Alternatively, we could use a view although that requires explicitly creating a view (and dropping it if you do not want to persist it). Views are less convenient and more costly (the DDL is not free) than CTEs. If you do create and drop views on the fly, you must also be careful not to use a name that will not conflict with other sessions that might also create the same view.

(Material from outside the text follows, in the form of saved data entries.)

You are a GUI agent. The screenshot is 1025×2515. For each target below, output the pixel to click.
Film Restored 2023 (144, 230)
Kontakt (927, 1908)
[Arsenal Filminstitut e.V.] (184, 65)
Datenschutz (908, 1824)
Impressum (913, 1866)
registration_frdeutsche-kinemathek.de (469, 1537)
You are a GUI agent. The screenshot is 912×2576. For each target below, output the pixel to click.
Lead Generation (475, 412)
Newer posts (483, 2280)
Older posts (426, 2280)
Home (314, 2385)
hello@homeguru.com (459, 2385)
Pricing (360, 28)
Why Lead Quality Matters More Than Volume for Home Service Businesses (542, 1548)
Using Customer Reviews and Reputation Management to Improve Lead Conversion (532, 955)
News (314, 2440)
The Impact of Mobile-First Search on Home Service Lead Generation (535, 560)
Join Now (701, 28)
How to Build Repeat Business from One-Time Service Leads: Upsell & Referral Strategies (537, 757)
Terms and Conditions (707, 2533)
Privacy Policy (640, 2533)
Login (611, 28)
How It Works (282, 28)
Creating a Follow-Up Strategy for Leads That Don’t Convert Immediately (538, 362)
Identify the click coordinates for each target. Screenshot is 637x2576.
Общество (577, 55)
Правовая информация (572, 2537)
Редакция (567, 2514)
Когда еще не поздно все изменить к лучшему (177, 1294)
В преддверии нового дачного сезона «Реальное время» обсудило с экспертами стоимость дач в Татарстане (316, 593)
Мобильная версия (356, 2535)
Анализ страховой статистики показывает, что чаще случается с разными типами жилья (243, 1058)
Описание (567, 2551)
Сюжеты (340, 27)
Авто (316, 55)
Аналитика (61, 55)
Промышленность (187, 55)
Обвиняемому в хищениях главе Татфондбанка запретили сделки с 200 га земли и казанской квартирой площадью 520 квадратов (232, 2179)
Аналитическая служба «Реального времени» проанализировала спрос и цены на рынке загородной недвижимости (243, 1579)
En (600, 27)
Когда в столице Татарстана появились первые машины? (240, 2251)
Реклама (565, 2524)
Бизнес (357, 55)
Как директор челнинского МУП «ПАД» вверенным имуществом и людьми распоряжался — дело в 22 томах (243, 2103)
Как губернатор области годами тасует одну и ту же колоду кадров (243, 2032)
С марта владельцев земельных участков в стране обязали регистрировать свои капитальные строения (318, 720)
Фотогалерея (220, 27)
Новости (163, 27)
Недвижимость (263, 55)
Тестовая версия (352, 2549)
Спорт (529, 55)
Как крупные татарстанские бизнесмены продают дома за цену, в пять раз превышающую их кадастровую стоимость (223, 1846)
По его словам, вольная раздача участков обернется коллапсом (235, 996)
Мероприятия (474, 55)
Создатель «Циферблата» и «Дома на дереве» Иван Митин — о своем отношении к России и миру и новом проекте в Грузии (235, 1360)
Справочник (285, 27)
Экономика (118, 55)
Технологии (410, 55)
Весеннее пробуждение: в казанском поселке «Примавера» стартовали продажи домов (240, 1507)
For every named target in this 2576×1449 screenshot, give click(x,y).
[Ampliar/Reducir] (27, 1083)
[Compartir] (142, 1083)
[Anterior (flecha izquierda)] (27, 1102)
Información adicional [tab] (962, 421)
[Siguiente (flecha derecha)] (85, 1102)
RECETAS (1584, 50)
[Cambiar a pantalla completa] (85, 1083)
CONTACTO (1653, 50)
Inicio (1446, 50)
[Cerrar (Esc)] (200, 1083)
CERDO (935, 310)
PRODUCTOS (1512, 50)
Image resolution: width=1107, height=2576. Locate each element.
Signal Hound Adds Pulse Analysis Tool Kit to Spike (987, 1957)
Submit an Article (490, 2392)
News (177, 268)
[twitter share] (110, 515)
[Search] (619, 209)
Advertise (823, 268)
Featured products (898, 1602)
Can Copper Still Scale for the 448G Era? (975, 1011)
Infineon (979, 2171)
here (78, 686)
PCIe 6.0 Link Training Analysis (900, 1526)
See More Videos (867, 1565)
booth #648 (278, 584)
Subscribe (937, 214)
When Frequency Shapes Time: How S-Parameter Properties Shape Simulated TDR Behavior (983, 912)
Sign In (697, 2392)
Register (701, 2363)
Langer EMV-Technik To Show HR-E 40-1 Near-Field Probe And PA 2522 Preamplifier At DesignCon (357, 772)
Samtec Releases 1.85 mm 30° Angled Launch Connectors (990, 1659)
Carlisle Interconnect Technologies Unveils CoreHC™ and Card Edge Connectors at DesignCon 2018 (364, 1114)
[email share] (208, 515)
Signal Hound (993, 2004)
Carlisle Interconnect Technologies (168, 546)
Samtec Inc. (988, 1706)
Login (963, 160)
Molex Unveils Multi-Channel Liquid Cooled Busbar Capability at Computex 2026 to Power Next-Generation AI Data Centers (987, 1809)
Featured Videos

CREATE VIEW Sales_View (SalesPersonID, NumberOfOrders, MaxDate) AS
SELECT SalesPersonID, COUNT(*), MAX(OrderDate)
FROM Sales.SalesOrderHeader
GROUP BY SalesPersonID
GO
SELECT E.EmployeeID, OS.NumberOfOrders, OS.MaxDate,
    E.ManagerID, OM.NumberOfOrders, OM.MaxDate
FROM HumanResources.Employee AS E
    JOIN Sales_View AS OS
    ON E.EmployeeID = OS.SalesPersonID
    LEFT OUTER JOIN Sales_View AS OM
    ON E.ManagerID = OM.SalesPersonID
ORDER BY E.EmployeeID;
GO
DROP VIEW Sales_View
GO

All three of these variations produce the same query plan:

|--Nested Loops(Left Outer Join, WHERE:([E].[ManagerID]=[Sales].[SalesOrderHeader].[SalesPersonID]))
       |--Sort(ORDER BY:([E].[EmployeeID] ASC))
       |    |--Nested Loops(Inner Join, OUTER REFERENCES:([Sales].[SalesOrderHeader].[SalesPersonID]))
       |         |--Compute Scalar(DEFINE:([Expr1005]=CONVERT_IMPLICIT(int,[Expr1021],0)))
       |         |    |--Hash Match(Aggregate, HASH:([Sales].[SalesOrderHeader].[SalesPersonID]), RESIDUAL:(...) DEFINE:([Expr1021]=COUNT(*), [Expr1006]=MAX([Sales].[SalesOrderHeader].[OrderDate])))
       |         |         |--Clustered Index Scan(OBJECT:([Sales].[SalesOrderHeader].[PK_SalesOrderHeader_SalesOrderID]))
       |         |--Clustered Index Seek(OBJECT:([HumanResources].[Employee].[PK_Employee_EmployeeID] AS [E]), SEEK:([E].[EmployeeID]=[Sales].[SalesOrderHeader].[SalesPersonID]) ORDERED FORWARD)
       |--Table Spool
            |--Compute Scalar(DEFINE:([Expr1010]=[Expr1010], [Expr1011]=[Expr1011]))
                 |--Compute Scalar(DEFINE:([Expr1010]=CONVERT_IMPLICIT(int,[Expr1022],0)))
                      |--Hash Match(Aggregate, HASH:([Sales].[SalesOrderHeader].[SalesPersonID]), RESIDUAL:(...) DEFINE:([Expr1022]=COUNT(*), [Expr1011]=MAX([Sales].[SalesOrderHeader].[OrderDate])))
                           |--Clustered Index Scan(OBJECT:([Sales].[SalesOrderHeader].[PK_SalesOrderHeader_SalesOrderID]))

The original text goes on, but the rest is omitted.